* **Your instructions**
What needs transcribing is the line with "1280x720 pixels. Task: Click" and every line after it to the end of the records, exactly and alone, with no pictures.

* **Data for processing**

---*---

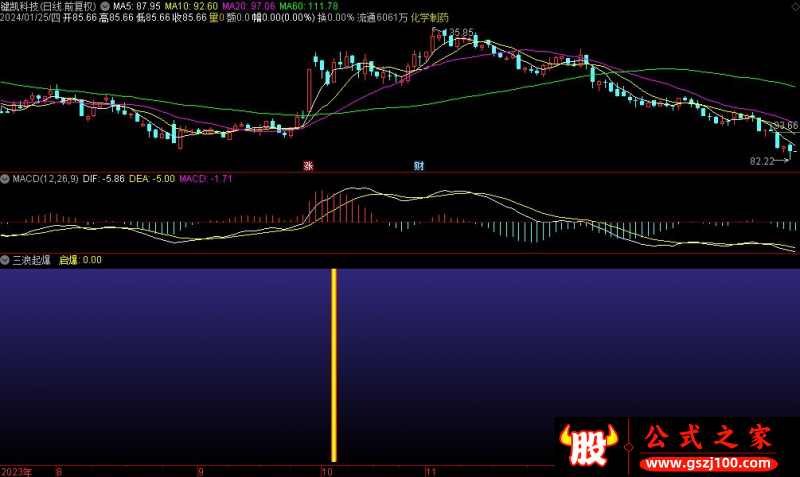Click the circular icon beside MA5 label

coord(106,5)

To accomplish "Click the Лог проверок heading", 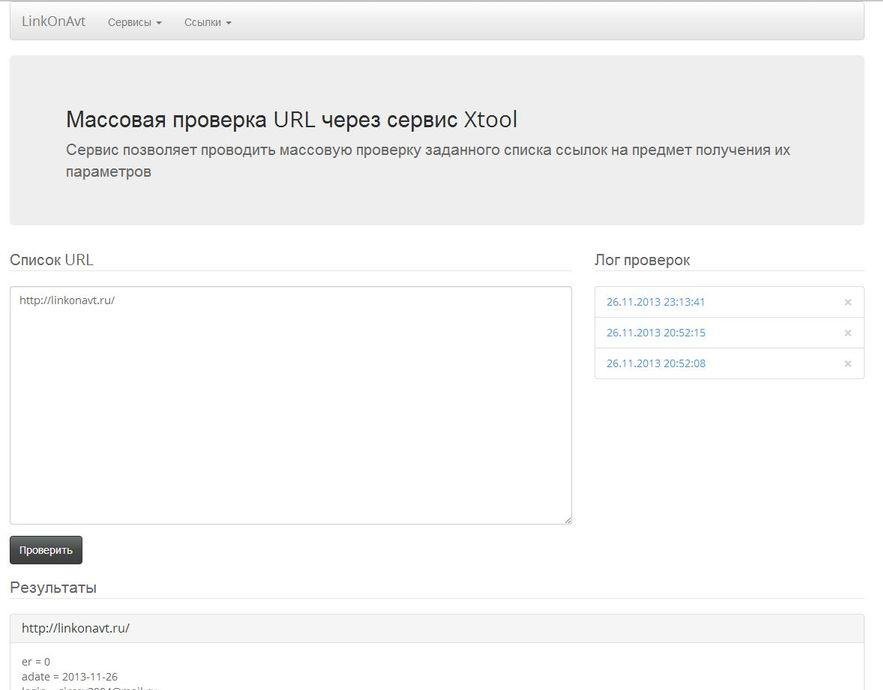I will [642, 260].
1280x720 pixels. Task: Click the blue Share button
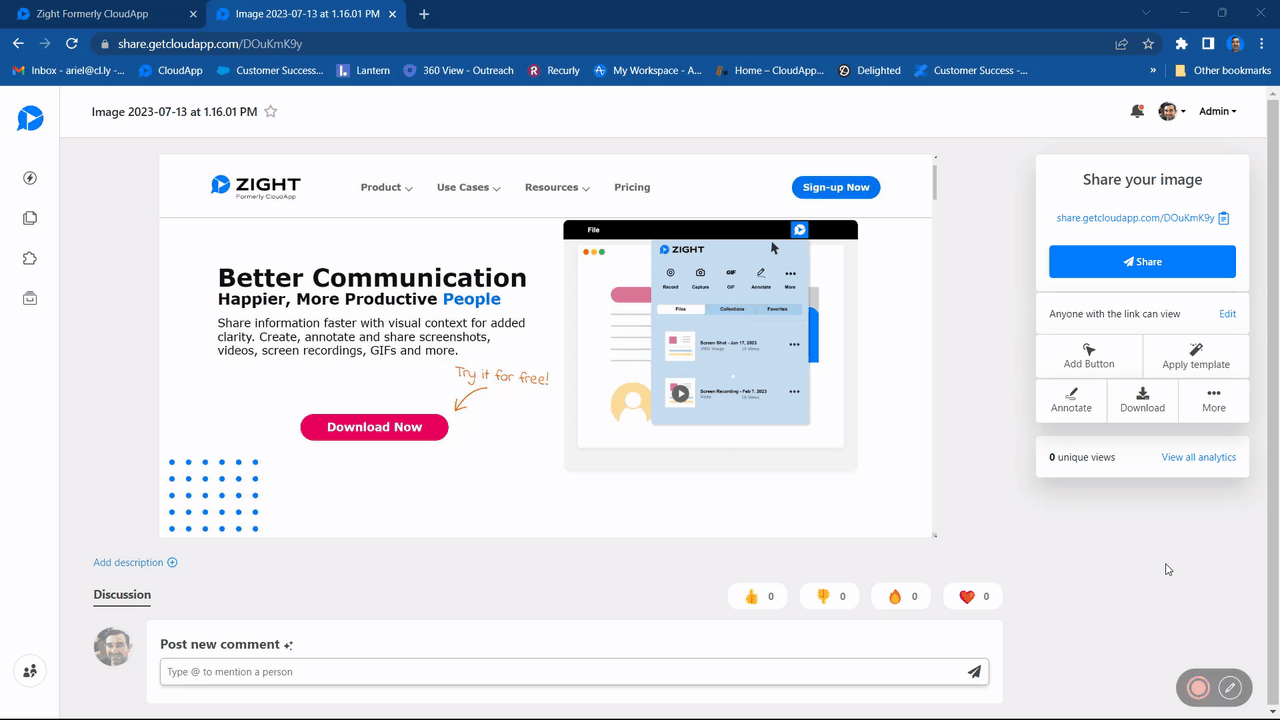pos(1142,262)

---*---

* **Answer box**
1280x720 pixels. Task: Click the blue Share button
pos(1142,262)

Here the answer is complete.